221) Quiseram aceder e divulgar, como divulgaram, informações do andamento das investigações, designadamente actos e diligências processuais, querendo ultrapassar o segredo de justiça que vigorava e indiferentes aos efeitos que causaria aos interesses da investigação, mormente a dissipação de prova por parte dos visados, o que aliás até pretendiam.
*
222) JS…, JL… e PG… bem sabiam que a informação que os primeiros transmitiam a PG… de processos pendentes, ainda que não estivessem em segredo de justiça, não podia ser divulgada, especialmente aos visados, mas ainda assim transmitiram as informações a PG….
223) Tudo para o beneficiarem com informações reservadas, ou antecipadas, de processos e diligências que visavam a Benfica SAD ou seus elementos, ou clubes e elementos de clubes adversários, assim permitindo acesso a informação a que não tinham direito.
*
224) JS…, JL… e PG… bem sabiam que não podiam aceder a elementos referentes a pessoas singulares, confidenciais, como o nome, morada, data de nascimento, remuneração, morada, contacto e outros elementos pessoais.
225) Fizeram-no com o propósito de obter dados dessas pessoas para posteriormente os poderem utilizar se tal lhes fosse conveniente, designadamente para prejuízo público dos visados pelo acesso aos seus dados pessoais.
226) O que os funcionários fizeram também para obter recompensas de PG….
227) Mais sabiam que não podiam transmitir e aceder aos dados atrás descritos, pois não tinham qualquer justificação legal ou funcional, nem autorização dos titulares dos dados, o que fizeram no âmbito das suas atribuições de funcionários judiciais, que lhes permitia o acesso às informações.
228) Quiseram aceder e divulgar, como divulgaram, informações privadas e confidenciais para daí obterem vantagens.
229) Tudo em concertação com PG…, que bem conhecia as funções públicas exercidas por JS… e JL….
*
230) Todos os arguidos, na execução do plano delineado conjuntamente, ao inserirem, através de JS…, nos sistemas informáticos do Ministério da Justiça, entre os quais o sistema CITIUS, credenciais de magistrada, funcionárias e funcionário aposentado, dados que não podiam utilizar, sabiam que dessa forma actuavam sem autorização e contra a vontade dos titulares das credenciais, do gestor do sistema informático e contra as regras de utilização do próprio sistema.

========================================================================

**Tarefas escritas:**
A – Que sistema informático do Ministério da Justiça é nomeado expressamente na página?
B – Reescreva em forma de lista o parágrafo da página que começa por «JS…, JL… e PG… bem sabiam que não podiam aceder», mantendo os factos principais.

**Secção de dados:**
========================================================================

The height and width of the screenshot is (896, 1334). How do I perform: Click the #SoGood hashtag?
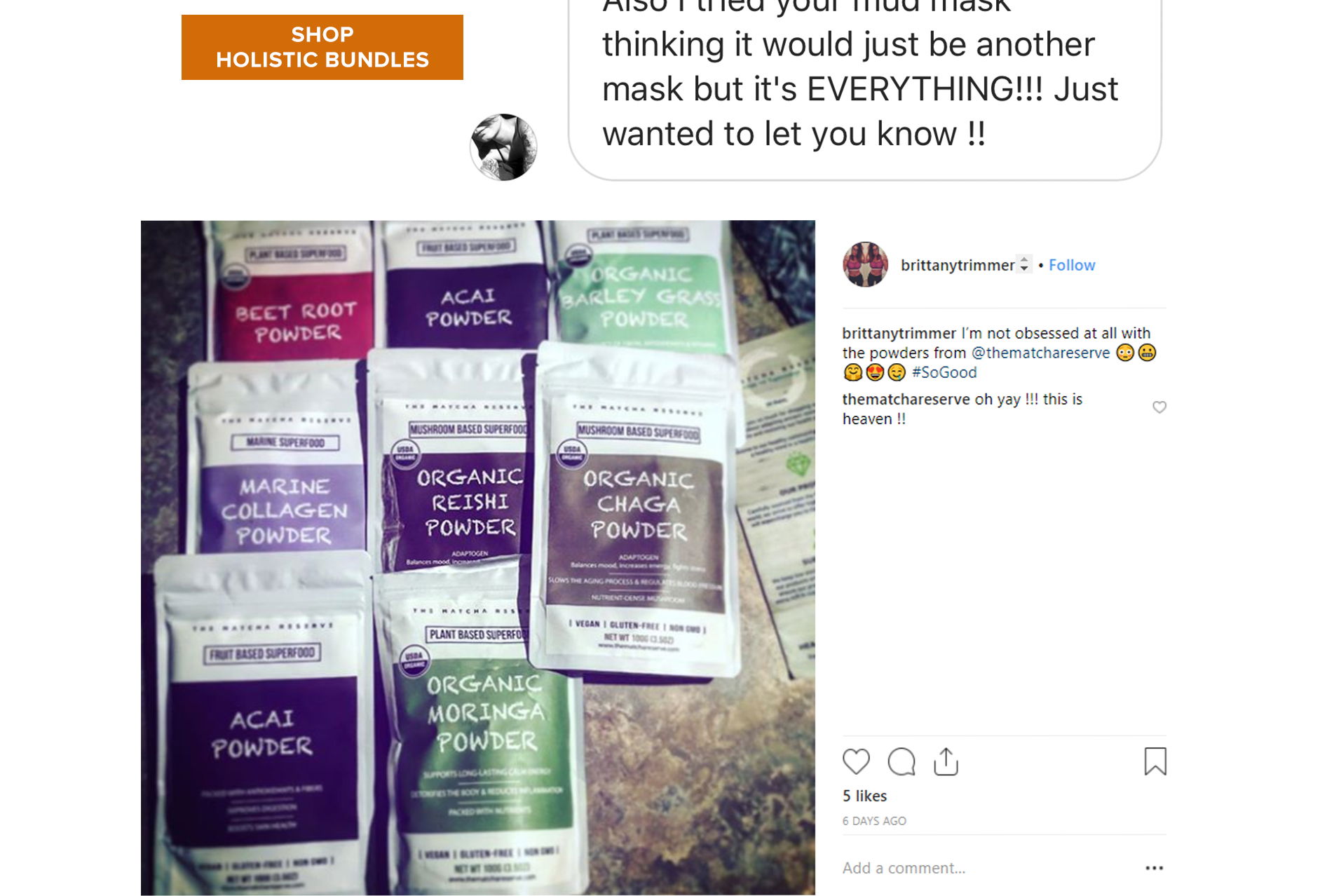click(944, 372)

========================================================================

**Respostas:**
A – O sistema CITIUS.

B –
- JS…, JL… e PG… sabiam que não podiam aceder a elementos confidenciais referentes a pessoas singulares.
- Esses elementos eram:
  - nome;
  - morada;
  - data de nascimento;
  - remuneração;
  - contacto;
  - outros elementos pessoais.